Additional secondary end point data from COMET showed that those treated with avalglucosidase alfa-ngpt walked 32.2 m (SE, 9.9) further at Week 49 on the 6-minute walk test (6MWT) compared to baseline, and 30 m (95% CI, 1.33-58.69) further than the comparator group. Per the hierarchy of the study protocol, formal statistical testing for all secondary end points was not conducted.
In February 2021, amid the annual WORLDSymposium meeting, COMET trial investigator Priya S. Kishnani, MD, CL and Su Chen Professor of Pediatrics; medical director, YT and Alice Chen Pediatrics Genetics and Genomics Center; and division chief, Medical Genetics, Duke University Medical Center, told NeurologyLive that these data strengthened the growing body of clinical evidence supporting the use of this agent in late-onset and infantile-onset Pompe disease.3
“The data shows clinically meaningful improvements in respiratory muscle function, mobility, muscle strength and function, and disease-specific biomarkers [urine Hex4], in patients with late-onset Pompe disease, translating into improved health-related quality of life in both adult and pediatric patients,” Kishnani said at the time. “We also see the sustained benefit of treatment with avalglucosidase alfa-ngpt in patients with late-onset Pompe disease who have participated in the NEO-EXT study for up to 6 years.”

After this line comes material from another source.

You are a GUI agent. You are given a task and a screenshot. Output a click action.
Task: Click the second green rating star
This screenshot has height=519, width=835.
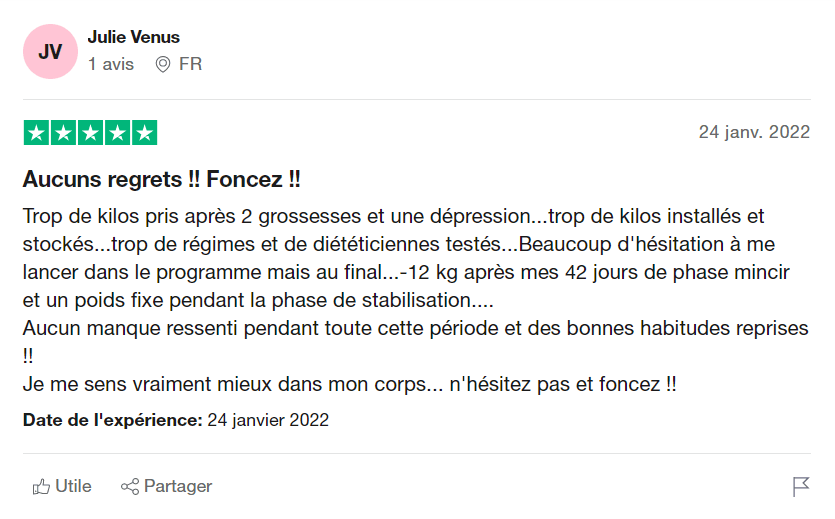63,133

With regard to safety in COMET, during the double-blind active-controlled period, serious adverse events (AEs) were reported in 2 (2%) patients treated with avalglucosidase alfa-ngpt and in 3 (6%) patients treated with the active comparator. The most frequently reported AEs (occurring at a rate of >5%) in the study drug patient group were headache, pruritus, nausea, hives, and fatigue. Infusion-associated reactions were reported in 13 (25%) of the avalglucosidase alfa–ngpt-treated patients and in 16 (33%) of patients treated with alglucosidase alfa. Infusion-associated reactions reported in more than 1 patient on avalglucosidase alfa-ngpt were mild to moderate and included headache, diarrhea, itching, hives, and rash. None were deemed severe.
“Nexviazyme is a new and exciting therapeutic option for people with late-onset Pompe disease,” Mazen M. Dimachkie, MD, FAAN, FANA, professor of neurology; chief, Neuromuscular Division; and executive vice chair, Department of Neurology, University of Kansas Medical Center, said in a statement.1 “The phase 3 study results showed meaningful improvements in respiratory function and walking distance, which are impactful in this serious condition.”
Current estimates suggest that Pomspe disease affects 3500 people in the United States, with symptoms presenting at any age. Due to a varying spectrum of clinical presentations and the progressive nature of late-onset Pompe, it can take 7-9 years before patients receive an accurate diagnosis.